"Aku sangat berterima kasih atas wujud dan nama yang kau berikan."
Selviana mengangguk seraya tersenyum tipis. Dua pasang mata itu saling menatap satu sama lain dengan sorot teduh. Bagaikan pinang dibelah dua. Mereka yang berdiri saling berhadapan tampak seperti dua orang saudara kembar. Sekarang mereka berada di ruang hampa penuh warna yang menari.
"Aku gak menyangka kau akan memikirkan ini. Kita seperti saudara kembar." Gadis yang berpenampilan mirip dengannya itu terkekeh seraya memerhatikan diri sendiri.
Selviana sendiri juga ikut terkekeh. Dengan masih tersenyum, ia mengakui dalam hati. Benar seperti memiliki saudara kembar.
"Semua itu hanya terlintas begitu saja." Itulah yang bisa dijelaskan oleh Selviana tentang ide ini.
"Idemu memang gak pernah mengecewakan." Silvania mengatakan itu dengan sorot mata yang lembut. Ucapannya terdengar sangat tulus.

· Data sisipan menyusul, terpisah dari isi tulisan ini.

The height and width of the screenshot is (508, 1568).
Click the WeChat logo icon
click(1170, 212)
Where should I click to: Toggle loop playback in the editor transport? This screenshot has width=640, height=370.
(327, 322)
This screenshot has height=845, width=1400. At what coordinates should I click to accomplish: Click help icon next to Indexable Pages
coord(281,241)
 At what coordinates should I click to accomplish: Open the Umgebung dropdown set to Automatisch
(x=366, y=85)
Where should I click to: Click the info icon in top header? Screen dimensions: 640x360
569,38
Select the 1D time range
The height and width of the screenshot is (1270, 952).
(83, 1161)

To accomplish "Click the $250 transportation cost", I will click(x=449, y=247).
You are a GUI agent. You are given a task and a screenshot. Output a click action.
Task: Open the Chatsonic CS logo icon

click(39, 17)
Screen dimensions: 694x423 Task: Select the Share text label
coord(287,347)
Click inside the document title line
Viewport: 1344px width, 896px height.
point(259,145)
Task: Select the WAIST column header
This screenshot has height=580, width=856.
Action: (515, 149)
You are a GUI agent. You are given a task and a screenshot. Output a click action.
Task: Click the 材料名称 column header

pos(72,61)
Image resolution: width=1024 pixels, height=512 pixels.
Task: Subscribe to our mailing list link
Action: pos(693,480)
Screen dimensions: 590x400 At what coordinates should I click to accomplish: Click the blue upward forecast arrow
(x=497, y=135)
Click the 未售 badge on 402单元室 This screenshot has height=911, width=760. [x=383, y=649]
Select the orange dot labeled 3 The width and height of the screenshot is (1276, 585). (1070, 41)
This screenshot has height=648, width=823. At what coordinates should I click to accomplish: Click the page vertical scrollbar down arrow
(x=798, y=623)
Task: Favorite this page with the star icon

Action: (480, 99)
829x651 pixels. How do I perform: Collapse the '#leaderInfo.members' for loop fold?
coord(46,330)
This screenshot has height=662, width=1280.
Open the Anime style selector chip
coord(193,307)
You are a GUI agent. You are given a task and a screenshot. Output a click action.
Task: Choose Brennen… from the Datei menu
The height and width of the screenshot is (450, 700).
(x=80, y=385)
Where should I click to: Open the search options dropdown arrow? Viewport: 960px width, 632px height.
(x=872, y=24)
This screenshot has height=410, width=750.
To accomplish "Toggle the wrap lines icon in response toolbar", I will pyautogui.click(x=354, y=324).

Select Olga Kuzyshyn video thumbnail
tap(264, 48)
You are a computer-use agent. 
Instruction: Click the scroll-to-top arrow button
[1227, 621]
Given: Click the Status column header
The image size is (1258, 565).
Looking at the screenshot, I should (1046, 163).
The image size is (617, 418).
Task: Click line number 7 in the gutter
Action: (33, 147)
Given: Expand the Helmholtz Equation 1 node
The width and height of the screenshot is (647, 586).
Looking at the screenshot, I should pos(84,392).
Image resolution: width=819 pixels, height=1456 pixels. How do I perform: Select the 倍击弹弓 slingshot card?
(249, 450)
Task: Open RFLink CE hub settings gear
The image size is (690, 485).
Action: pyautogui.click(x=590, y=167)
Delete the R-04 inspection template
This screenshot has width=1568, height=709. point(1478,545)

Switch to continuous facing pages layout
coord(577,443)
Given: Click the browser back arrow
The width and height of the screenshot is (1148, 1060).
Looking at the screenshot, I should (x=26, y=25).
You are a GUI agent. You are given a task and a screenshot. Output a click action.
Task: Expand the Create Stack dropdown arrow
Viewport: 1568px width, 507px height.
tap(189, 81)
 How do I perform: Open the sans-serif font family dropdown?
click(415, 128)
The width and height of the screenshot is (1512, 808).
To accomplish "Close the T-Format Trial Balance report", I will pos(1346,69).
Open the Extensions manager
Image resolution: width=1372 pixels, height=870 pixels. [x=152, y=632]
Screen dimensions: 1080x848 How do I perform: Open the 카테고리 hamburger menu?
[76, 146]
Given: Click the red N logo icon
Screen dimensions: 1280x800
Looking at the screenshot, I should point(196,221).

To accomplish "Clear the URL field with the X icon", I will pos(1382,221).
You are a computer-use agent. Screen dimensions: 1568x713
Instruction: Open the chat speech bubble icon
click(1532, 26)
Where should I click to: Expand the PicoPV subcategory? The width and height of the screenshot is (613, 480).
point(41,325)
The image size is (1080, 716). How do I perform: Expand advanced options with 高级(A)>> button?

"Cara bicaramu juga berubah."
"Aku mengikuti sifat dan kebiasaanmu."
Selviana mengangguk paham dan tertawa kecil. Lucu dengan perkembangan ini.
"Tuanku."
"Tolong, jangan memanggilku dengan sebutan itu."
Jujur saja, Selviana sendiri merasa dirinya tidak pantas mendapatkan julukan itu. Kemarin saja, saat dipuji tentang kemampuan imajinasinya saja, antara senang dan netral. Baginya, di luar sana masih ada orang yang memiliki imajinasi jauh lebih kuat darinya.
"Bagaimana dengan 'Mama'? Kamu yang menciptakan diriku."
Seperti di luar sana. Mereka yang menciptakan karakter akan menganggap sebagai anak sendiri. Selviana berpikir sejenak.
"Senyamanmu aja," jawabnya pasrah. Senyuman masih ada.
"Baik, sekali lagi makasih Mama." Silvania tersenyum manis hingga kedua matanya menyipit. Sang 'ibu' membalas dengan anggukan disertai senyuman.
Rasanya ada sesuatu yang muncul di hati ini. Hangat dan berbunga-bunga. Di sisi lain tidak terlalu berharap terlalu banyak.
°°°
"Lagi-lagi tidak menang ya."
Selviana hanya tersenyum miris. Cerpen dan puisi yang pernah menjadi tugas bahasa Indonesia dan di ekstrakurikuler penulisan kreatif. Satupun tidak ada yang berhasil lolos. Ya, dia tidak terlalu memikirkannya. Di sisi lain, semoga suatu hari nanti. Dirinya bisa mengikuti dan memenangkan sesuatu.